---------- INFORMATION ----------
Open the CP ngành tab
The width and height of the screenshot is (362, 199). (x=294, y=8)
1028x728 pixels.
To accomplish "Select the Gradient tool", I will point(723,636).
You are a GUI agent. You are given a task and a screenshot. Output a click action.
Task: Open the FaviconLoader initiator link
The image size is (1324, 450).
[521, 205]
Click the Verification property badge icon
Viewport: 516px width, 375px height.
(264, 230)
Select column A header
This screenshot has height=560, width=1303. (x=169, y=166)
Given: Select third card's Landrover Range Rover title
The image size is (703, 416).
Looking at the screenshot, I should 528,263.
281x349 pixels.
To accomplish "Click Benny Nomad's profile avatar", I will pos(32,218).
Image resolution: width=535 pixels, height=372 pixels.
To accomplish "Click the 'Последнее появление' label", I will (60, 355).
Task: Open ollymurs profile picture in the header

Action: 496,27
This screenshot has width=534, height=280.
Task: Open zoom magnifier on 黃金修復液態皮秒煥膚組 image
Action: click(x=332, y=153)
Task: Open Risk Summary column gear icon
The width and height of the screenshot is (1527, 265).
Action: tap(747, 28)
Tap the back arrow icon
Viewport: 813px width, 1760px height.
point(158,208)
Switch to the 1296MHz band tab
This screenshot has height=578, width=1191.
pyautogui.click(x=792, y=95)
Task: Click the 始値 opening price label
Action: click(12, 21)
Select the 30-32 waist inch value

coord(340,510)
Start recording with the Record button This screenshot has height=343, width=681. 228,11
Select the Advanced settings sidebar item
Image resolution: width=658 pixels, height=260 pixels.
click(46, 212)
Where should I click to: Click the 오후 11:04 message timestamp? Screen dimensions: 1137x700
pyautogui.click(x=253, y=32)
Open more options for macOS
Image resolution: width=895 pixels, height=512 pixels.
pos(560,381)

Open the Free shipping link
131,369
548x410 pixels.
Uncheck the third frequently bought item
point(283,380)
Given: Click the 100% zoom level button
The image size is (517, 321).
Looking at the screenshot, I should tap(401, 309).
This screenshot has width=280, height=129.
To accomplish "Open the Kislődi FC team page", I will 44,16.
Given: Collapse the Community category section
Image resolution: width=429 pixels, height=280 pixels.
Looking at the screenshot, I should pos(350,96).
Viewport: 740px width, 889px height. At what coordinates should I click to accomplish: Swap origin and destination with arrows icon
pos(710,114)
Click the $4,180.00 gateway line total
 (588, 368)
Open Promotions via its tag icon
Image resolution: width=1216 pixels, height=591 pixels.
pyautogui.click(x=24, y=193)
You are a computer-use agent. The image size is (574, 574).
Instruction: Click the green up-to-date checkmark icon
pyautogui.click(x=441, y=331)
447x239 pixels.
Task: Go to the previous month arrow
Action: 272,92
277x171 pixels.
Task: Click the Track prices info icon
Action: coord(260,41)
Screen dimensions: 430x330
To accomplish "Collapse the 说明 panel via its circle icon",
----------
- _TASK DIRECTIONS_
Repeat every entry exactly, please.

- _RESULT FOR THIS TASK_
Open the CP ngành tab
The width and height of the screenshot is (362, 199). (x=294, y=8)
1028x728 pixels.
To accomplish "Select the Gradient tool", I will point(723,636).
You are a GUI agent. You are given a task and a screenshot. Output a click action.
Task: Open the FaviconLoader initiator link
The image size is (1324, 450).
[521, 205]
Click the Verification property badge icon
Viewport: 516px width, 375px height.
(264, 230)
Select column A header
This screenshot has height=560, width=1303. (x=169, y=166)
Given: Select third card's Landrover Range Rover title
The image size is (703, 416).
Looking at the screenshot, I should 528,263.
281x349 pixels.
To accomplish "Click Benny Nomad's profile avatar", I will pos(32,218).
Image resolution: width=535 pixels, height=372 pixels.
To accomplish "Click the 'Последнее появление' label", I will (60, 355).
Task: Open ollymurs profile picture in the header

Action: 496,27
This screenshot has width=534, height=280.
Task: Open zoom magnifier on 黃金修復液態皮秒煥膚組 image
Action: click(x=332, y=153)
Task: Open Risk Summary column gear icon
The width and height of the screenshot is (1527, 265).
Action: tap(747, 28)
Tap the back arrow icon
Viewport: 813px width, 1760px height.
point(158,208)
Switch to the 1296MHz band tab
This screenshot has height=578, width=1191.
pyautogui.click(x=792, y=95)
Task: Click the 始値 opening price label
Action: click(12, 21)
Select the 30-32 waist inch value

coord(340,510)
Start recording with the Record button This screenshot has height=343, width=681. 228,11
Select the Advanced settings sidebar item
Image resolution: width=658 pixels, height=260 pixels.
click(46, 212)
Where should I click to: Click the 오후 11:04 message timestamp? Screen dimensions: 1137x700
pyautogui.click(x=253, y=32)
Open more options for macOS
Image resolution: width=895 pixels, height=512 pixels.
pos(560,381)

Open the Free shipping link
131,369
548x410 pixels.
Uncheck the third frequently bought item
point(283,380)
Given: Click the 100% zoom level button
The image size is (517, 321).
Looking at the screenshot, I should tap(401, 309).
This screenshot has width=280, height=129.
To accomplish "Open the Kislődi FC team page", I will 44,16.
Given: Collapse the Community category section
Image resolution: width=429 pixels, height=280 pixels.
Looking at the screenshot, I should pos(350,96).
Viewport: 740px width, 889px height. At what coordinates should I click to accomplish: Swap origin and destination with arrows icon
pos(710,114)
Click the $4,180.00 gateway line total
 (588, 368)
Open Promotions via its tag icon
Image resolution: width=1216 pixels, height=591 pixels.
pyautogui.click(x=24, y=193)
You are a computer-use agent. The image size is (574, 574).
Instruction: Click the green up-to-date checkmark icon
pyautogui.click(x=441, y=331)
447x239 pixels.
Task: Go to the previous month arrow
Action: 272,92
277x171 pixels.
Task: Click the Track prices info icon
Action: coord(260,41)
Screen dimensions: 430x330
To accomplish "Collapse the 说明 panel via its circle icon",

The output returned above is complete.